ARACHIDE, LE DÉCLIN…
Une campagne chasse l’autre. Le Sénégal, ses terres, ses sols, sa faune et sa flore dressent le constat que l’arachide vit des heures sombres. Et personne n’en parle. Non seulement le record de production bat de l’aile mais l’arachide reste introuvable.
Une campagne chasse l’autre. Le Sénégal, ses terres, ses sols, sa faune et sa flore dressent le constat que l’arachide vit des heures sombres. Et personne n’en parle. Non seulement le record de production bat de l’aile mais l’arachide reste introuvable sur les marchés.
Le silence de la classe politique face au sort de l’arachide reste perplexe. Pour moins que ça, les adversaires occasionnels fourbissent des armes non conventionnelles pour se chamailler copieusement. Ont-ils conscience du probable renversement de perspective qui se projette ?
La collecte de graines a été chahutée par une certaine impréparation qui s’est traduite sur le terrain par d’insupportables improvisations ayant porté préjudice à tout l’univers arachidier qui s’en émeut : paysans, acheteurs, vendeurs, huiliers, Etat et certains de ses démembrements. La situation est inédite.
Sans concertations, le monde rural intègre désormais la lente agonie d’une spéculation qui a eu son âge d’or au Sénégal où, très vite d’ailleurs, et pour longtemps, sa gloire fut à l’apogée. Sans jeu de mots, c’est le périgée maintenant. L’étoile de l’arachide pâlit parce qu’une série ininterrompue d’obstacles jalonnent son parcours et sa trajectoire.
Depuis l’aube des indépendances, la culture de l’arachide était érigée en culture de rente orientée vers l’exportation à l’état brut. Les esprits, enjoués par la perspective qui s’offraient, ne songeaient pas à la transformation et aux avantages qui en résulteraient.
Plus de deux tiers de la population avait plébiscité la plante qui devenait ainsi le pivot de l’agriculture sénégalaise. Elle parvenait même à se hisser au rang de moteur de l’économie soit 80% des exportations et « principal poste de recettes et de revenus » dans le monde rural où l’impact était perceptible à défaut d’être visible.

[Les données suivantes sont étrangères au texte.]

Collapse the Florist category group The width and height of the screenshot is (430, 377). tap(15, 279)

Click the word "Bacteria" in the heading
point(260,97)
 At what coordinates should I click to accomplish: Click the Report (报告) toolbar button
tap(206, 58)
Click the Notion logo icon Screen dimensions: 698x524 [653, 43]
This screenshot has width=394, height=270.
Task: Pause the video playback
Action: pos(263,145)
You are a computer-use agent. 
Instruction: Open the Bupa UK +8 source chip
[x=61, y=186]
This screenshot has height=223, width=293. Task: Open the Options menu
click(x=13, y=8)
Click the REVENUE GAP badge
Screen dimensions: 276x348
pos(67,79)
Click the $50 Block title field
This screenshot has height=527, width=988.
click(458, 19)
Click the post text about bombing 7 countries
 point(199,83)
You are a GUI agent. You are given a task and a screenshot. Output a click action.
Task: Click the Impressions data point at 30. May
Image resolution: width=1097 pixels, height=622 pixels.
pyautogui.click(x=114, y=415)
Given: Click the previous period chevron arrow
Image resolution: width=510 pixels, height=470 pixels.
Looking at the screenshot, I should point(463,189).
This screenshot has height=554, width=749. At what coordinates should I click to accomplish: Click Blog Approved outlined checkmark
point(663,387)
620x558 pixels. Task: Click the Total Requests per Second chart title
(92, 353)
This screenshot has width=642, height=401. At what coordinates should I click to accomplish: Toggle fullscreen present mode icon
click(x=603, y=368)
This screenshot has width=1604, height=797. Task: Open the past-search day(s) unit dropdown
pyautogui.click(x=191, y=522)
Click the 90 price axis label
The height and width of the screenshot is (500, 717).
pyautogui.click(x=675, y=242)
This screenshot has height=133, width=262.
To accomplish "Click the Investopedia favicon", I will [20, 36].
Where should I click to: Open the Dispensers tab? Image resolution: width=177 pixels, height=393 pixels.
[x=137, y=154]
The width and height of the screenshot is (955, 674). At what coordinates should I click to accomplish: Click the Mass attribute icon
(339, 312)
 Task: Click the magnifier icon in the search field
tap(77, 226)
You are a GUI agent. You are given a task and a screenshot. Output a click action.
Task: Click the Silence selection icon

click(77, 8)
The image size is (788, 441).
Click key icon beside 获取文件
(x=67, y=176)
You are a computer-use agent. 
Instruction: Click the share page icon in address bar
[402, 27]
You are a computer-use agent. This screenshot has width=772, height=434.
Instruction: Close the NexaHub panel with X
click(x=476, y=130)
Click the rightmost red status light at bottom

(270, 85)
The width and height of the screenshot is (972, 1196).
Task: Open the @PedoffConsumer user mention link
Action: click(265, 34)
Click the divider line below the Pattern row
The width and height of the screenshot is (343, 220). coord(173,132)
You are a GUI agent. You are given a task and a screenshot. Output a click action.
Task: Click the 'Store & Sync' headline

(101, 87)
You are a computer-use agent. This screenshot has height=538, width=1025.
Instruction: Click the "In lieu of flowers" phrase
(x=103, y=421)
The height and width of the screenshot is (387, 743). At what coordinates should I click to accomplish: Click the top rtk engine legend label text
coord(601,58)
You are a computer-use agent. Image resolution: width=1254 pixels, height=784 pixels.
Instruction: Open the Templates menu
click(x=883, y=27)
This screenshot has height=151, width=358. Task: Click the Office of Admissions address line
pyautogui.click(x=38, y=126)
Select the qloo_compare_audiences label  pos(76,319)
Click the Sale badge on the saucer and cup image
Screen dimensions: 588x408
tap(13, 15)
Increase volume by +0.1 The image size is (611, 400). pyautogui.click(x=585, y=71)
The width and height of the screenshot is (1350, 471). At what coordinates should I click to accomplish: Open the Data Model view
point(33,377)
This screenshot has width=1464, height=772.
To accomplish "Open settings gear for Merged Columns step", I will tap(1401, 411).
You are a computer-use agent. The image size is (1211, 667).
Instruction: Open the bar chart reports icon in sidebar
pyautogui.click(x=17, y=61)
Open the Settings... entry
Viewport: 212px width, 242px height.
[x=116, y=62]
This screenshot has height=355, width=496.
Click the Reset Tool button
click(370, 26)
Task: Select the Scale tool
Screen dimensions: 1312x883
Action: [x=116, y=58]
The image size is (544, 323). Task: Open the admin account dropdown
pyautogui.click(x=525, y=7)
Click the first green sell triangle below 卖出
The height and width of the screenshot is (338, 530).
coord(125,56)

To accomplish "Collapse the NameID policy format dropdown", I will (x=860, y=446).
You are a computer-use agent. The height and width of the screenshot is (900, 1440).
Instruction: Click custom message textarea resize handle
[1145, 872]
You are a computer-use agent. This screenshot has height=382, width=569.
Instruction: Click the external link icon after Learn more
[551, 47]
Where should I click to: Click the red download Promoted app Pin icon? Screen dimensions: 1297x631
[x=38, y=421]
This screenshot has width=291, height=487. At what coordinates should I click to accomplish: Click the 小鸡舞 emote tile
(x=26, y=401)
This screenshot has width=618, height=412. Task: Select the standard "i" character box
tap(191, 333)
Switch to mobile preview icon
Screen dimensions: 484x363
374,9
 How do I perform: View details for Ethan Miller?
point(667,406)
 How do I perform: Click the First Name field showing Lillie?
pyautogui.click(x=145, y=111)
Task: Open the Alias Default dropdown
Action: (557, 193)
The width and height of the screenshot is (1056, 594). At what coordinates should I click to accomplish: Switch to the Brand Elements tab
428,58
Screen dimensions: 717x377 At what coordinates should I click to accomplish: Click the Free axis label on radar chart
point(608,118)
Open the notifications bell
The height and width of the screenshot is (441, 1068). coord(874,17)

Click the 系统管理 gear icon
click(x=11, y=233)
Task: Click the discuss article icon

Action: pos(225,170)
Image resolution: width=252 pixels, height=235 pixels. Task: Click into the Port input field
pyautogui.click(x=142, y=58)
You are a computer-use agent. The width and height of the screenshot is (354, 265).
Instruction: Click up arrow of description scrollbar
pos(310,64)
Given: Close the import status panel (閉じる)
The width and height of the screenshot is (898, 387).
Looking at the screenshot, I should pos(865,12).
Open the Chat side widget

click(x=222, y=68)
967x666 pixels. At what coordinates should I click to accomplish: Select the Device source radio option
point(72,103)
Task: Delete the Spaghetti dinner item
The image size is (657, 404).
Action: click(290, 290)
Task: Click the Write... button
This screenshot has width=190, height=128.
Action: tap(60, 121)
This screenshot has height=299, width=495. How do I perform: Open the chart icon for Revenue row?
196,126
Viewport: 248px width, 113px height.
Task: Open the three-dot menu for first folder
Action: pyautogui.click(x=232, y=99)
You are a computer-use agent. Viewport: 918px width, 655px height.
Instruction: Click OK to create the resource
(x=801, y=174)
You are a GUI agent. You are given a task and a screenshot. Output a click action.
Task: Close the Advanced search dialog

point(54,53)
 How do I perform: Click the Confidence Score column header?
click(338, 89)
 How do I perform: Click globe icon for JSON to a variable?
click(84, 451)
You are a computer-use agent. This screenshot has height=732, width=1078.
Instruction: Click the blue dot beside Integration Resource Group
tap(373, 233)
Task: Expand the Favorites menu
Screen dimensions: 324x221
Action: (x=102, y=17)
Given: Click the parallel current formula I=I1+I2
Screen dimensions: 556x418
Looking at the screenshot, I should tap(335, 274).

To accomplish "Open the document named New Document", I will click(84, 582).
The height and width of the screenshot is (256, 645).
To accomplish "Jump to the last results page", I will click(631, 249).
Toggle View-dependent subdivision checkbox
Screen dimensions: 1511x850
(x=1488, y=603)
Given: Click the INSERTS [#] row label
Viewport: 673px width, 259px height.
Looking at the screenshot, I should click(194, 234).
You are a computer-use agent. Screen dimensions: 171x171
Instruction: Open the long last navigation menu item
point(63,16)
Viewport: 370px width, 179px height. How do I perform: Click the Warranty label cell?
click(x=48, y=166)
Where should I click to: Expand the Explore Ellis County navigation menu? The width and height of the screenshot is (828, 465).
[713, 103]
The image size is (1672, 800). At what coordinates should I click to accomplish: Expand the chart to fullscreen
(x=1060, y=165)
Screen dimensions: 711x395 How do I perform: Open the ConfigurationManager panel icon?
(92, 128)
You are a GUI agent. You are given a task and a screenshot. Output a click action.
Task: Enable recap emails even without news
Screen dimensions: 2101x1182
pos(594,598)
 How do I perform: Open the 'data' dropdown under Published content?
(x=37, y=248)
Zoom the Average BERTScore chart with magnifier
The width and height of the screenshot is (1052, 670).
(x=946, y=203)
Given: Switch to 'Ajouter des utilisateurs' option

Du coup, un réel pouvoir d’achat s’installait avec l’acquisition de biens durables qui transformaient dans une relative mesure l’ordinaire des agriculteurs. Ils étaient toutefois assujettis aux variations des prix au producteur, aux caprices du temps et aux changements intempestifs de politiques agricoles d’une année à l’autre.
Sous ce rapport, les contraintes de la filière s’accumulaient : baisse des superficies emblavées, baisse conséquente des rendements, vétusté du matériel agricole, évasion du capital semencier, dégradation des sols et, plus grave, une permanente fluctuation du marché.
Les avis convergent sur les goulots d’étranglement. Ils divergent cependant sur les options, les solutions à préconiser et les priorités à ordonner. Au plan interne, les problèmes auxquels fait face la filière ne sont, en rien, comparables aux difficultés de pénétration du marché mondial que dominent la Chine et l’Inde.
Ces deux géants fournissent plus de 60 % de la production. Quelque 25 % reviennent à l’Afrique avec le Nigeria, le Sénégal et le Soudan. Malgré tout, les ressortissants de ces deux pays d’Asie, notamment les Chinois, sillonnent le continent à la recherche de l’arachide qu’ils achètent au prix fort sur les marchés parallèles.
Ils perturbent de ce fait l’organisation des circuits de commercialisation au détriment des huiliers et des points de collectes attitrés. La peur grandit dans les chaumières avec la disparition progressive des points de repère d’un mode de vie centré sur l’arachide.
Pour peu qu’on s’y attarde, les Chinois n’apportent pas de devises. Ils introduisent des produits « made in China », souvent de médiocre qualité, mais vendus à vil prix que les Sénégalais achètent à bras raccourcis.
Avec les liquidités engrangées en francs CFA, ils s’offrent des tonnes d’arachide qui échappent au circuit officiel. Plus étonnant, ils les écoulent vers la Chine sans laisser de traces. Cette myopie des autorités est navrante.
Comment autant de quantités d’arachides collectées au Sénégal, bénéficiant de plusieurs appuis, y compris l’accès au financement, parviennent-elles à s’évaporer au nez et à la barbe des structures de veille et de contrôle ?
Pour ceux qui en doutaient, c’est là une évidente preuve du déclin de l’arachide. Le secteur s’essouffle. La désarticulation est ainsi orchestrée par ces Chinois aux « petits pieds » qui ne sont que les mandataires de mandarins actionnant des leviers invisibles à des milliers de kilomètres du théâtre d’opération.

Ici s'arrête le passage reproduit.